=== Texte fourni ===

La nouvelle est tombée mardi soir, Robert Castel est mort… Difficile de
ne pas revenir sur ce sociologue qui a apporté, pour les sciences sociales, une
construction originale.
Ce n’était pas un maître à penser, mais un auteur qui donnait
à penser.
Son apport le plus fondamental est venu, après ses travaux de philosophie, puis ses études sociologiques des années 1970-1980 sur la psychiatrie dans le sillage de Michel Foucault, d’un virage amorcé en se consacrant aux questions sociales au début des années 1990, soit assez tard dans son parcours.
Son livre, Les métamorphoses de la question sociale : une chronique du salariat, (Fayard, 1995) nous ouvrira à une transformation, en cours depuis les années 1970 et non encore achevée à ce jour :
- plus d’un siècle de vie économique avait permis de construire
un socle socio-économique, basé sur le salariat, position sociale initialement méprisée, mais
devenant petit à petit le modèle de référence, notamment autour de « la condition salariale », avec les repères et protections
sociales, dont la notion de propriété sociale, qui
s’y rattachaient, créant un statut constitutif d’une identité sociale au sein
d’une société cohérente (au sens des compromis qu’il supposait).
- ce socle s’est effrité au cours des 40 dernières années dans un cycle non encore achevé, avec des conséquences : une acceptation de l'exclusion (selon son terme, « la désaffiliation »), de la vulnérabilité ou de la fragilisation qui frappent les individus « par défaut », plus globalement l’acceptation de sous-statuts salariaux dont celui de « précariat », terme majeur qu’il contribue à rendre populaire.
Plus près du travail social, son ouvrage, L’insécurité sociale (Seuil, 2003)
va nous intéresser au premier
chef : il étudie une transformation globale des systèmes de protection
sociale à travers un nouveau référentiel de tension sur plusieurs
axes :
- une centration nouvelle sur l’individu, son projet, l’individualisation des approches (avec des excès : inflation de subjectivité et d’hyper individualisme)
- un contexte général de transformations des politiques avec plus de ciblages, de projets basés sur des besoins, de traitement transversal des problèmes sociaux rencontrés par une même personne, de partenariat des acteurs de l’action sociale, de dynamique utilitariste dans les interventions sociales et les programmes, etc.
Je reconnais que j’ai été moins influencé par les ouvrages qui
ont suivi, (par exemple La discrimination
négative, Seuil, 2007) du fait de certaines redondances et parce que,
quoiqu’en disent certains, l’analyse des transformations n’avançait pas de
perspectives : comment reconstruire des statuts et des identités sociales
dans un contexte de précarité économique ? Par exemple, l’axe actuel de la
sécurisation des parcours, comme celui de la flexisécurité n’étaient pas repris
avec des propositions constructives.
Néanmoins, sa dernière livraison, dans
l’ouvrage collectif « L’avenir de la solidarité »

=== Données fournies ===

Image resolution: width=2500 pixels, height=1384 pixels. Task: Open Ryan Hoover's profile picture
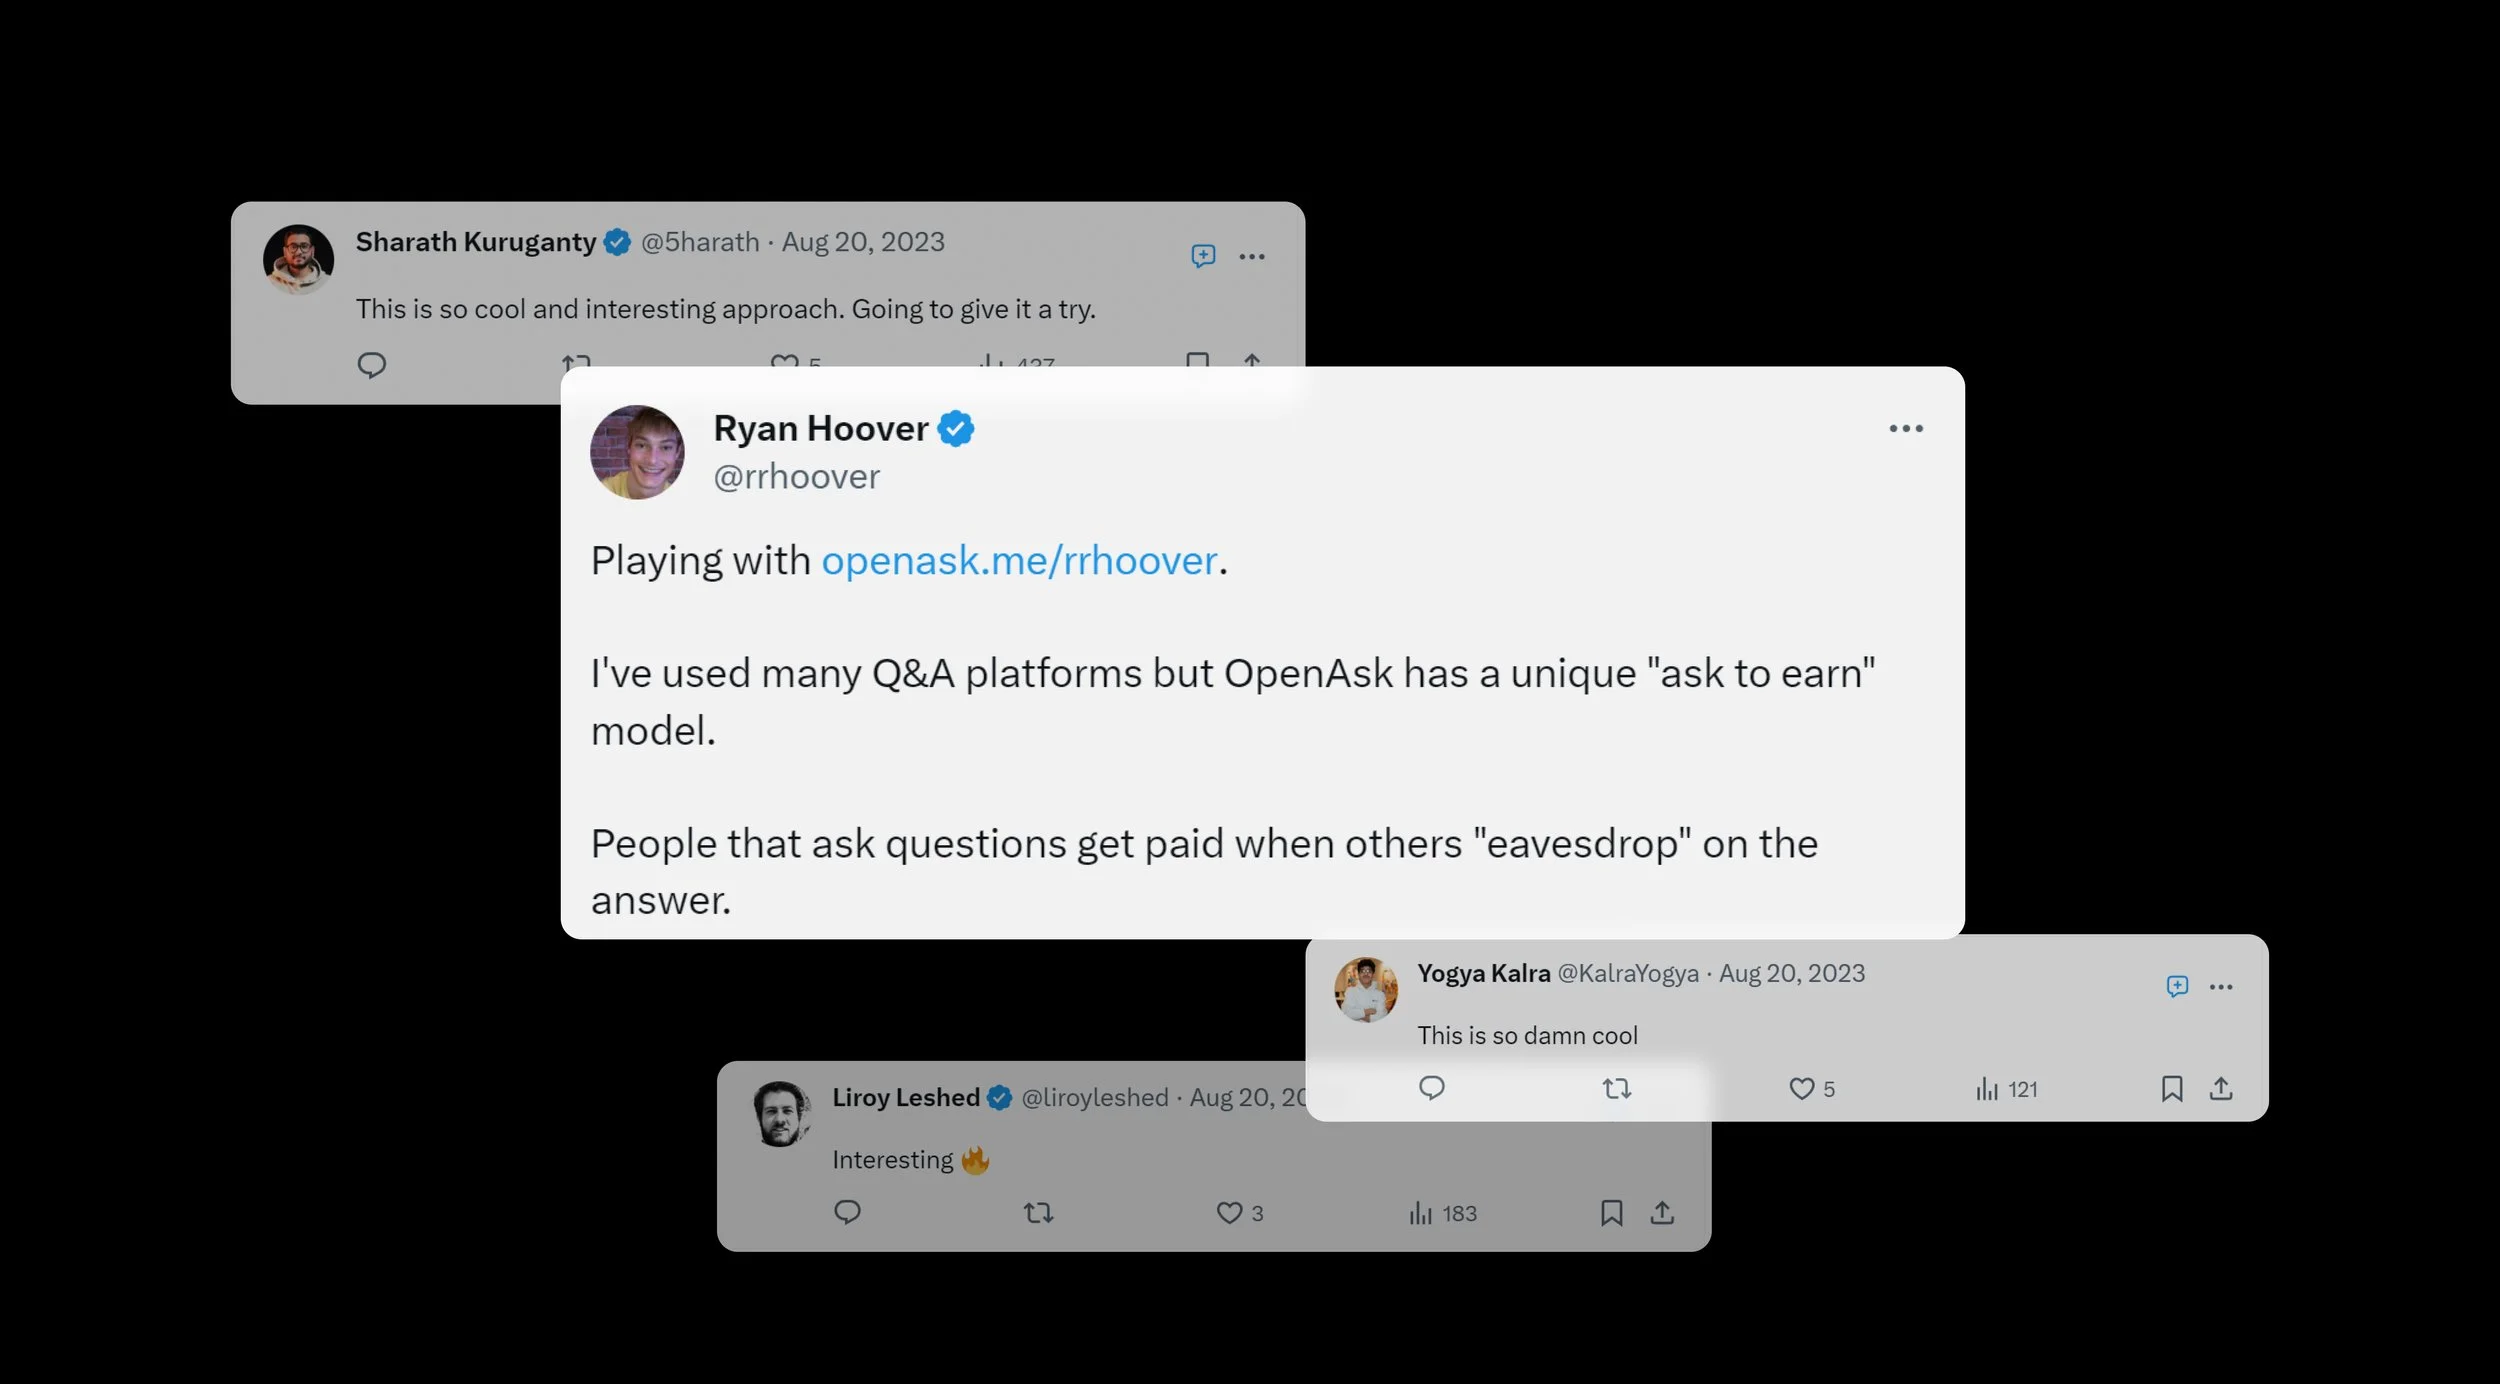pyautogui.click(x=637, y=452)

===

### Consignes
1 > D'après le texte sur Robert Castel, chez quel éditeur et en quelle année a paru L’insécurité sociale ?
2 > Réécrivez le passage du texte sur Robert Castel qui va de « - ce socle s’est » jusqu’à « et d’hyper individualisme) », en remplaçant « effrité » par « érodé ».
3 > Prolongez le texte sur Robert Castel à la suite de sa dernière phrase.

### Réponses
1 > Chez Seuil, en 2003.

2 >
- ce socle s’est érodé au cours des 40 dernières années dans un cycle non encore achevé, avec des conséquences : une acceptation de l'exclusion (selon son terme, « la désaffiliation »), de la vulnérabilité ou de la fragilisation qui frappent les individus « par défaut », plus globalement l’acceptation de sous-statuts salariaux dont celui de « précariat », terme majeur qu’il contribue à rendre populaire.
Plus près du travail social, son ouvrage, L’insécurité sociale (Seuil, 2003)
va nous intéresser au premier
chef : il étudie une transformation globale des systèmes de protection
sociale à travers un nouveau référentiel de tension sur plusieurs
axes :
- une centration nouvelle sur l’individu, son projet, l’individualisation des approches (avec des excès : inflation de subjectivité et d’hyper individualisme)

3 >
(PUF, 2013) nous laisse à la fois un regard critique sur les dernières transformations (violence de la crise économique, représentations de la pauvreté,
méfiance vis-à-vis des "assistés", responsabilisation de ces
derniers, diversité de la situation française, bilan en demi-teinte de la
nouvelle législation) et des perspectives nouvelles (pérenniser, voire renforcer la
protection sociale, en se centrant, sans discrimination ni activation
contreproductive, sur les groupes précarisés de type sous-salariat et précariat
pour leur proposer des modalités de mise en mouvement et de sécurisation). *
On se rappellera la voix fragile, la silhouette voûtée, la cigarette à
la main, le propos tenace, la générosité toujours à fleur de peau. N’hésitez
pas à retourner l’écouter sur le site La Vie des Idées,
c’est toujours passionnant
: voir l’interview « Retour sur la
question sociale » du 18 novembre 2008.
Daniel GACOIN
* dans cet ouvrage, d’autres contributions (reprises d’articles déjà parus sur le site de La Vie des Idées), sont à lire ab-so-lu-ment.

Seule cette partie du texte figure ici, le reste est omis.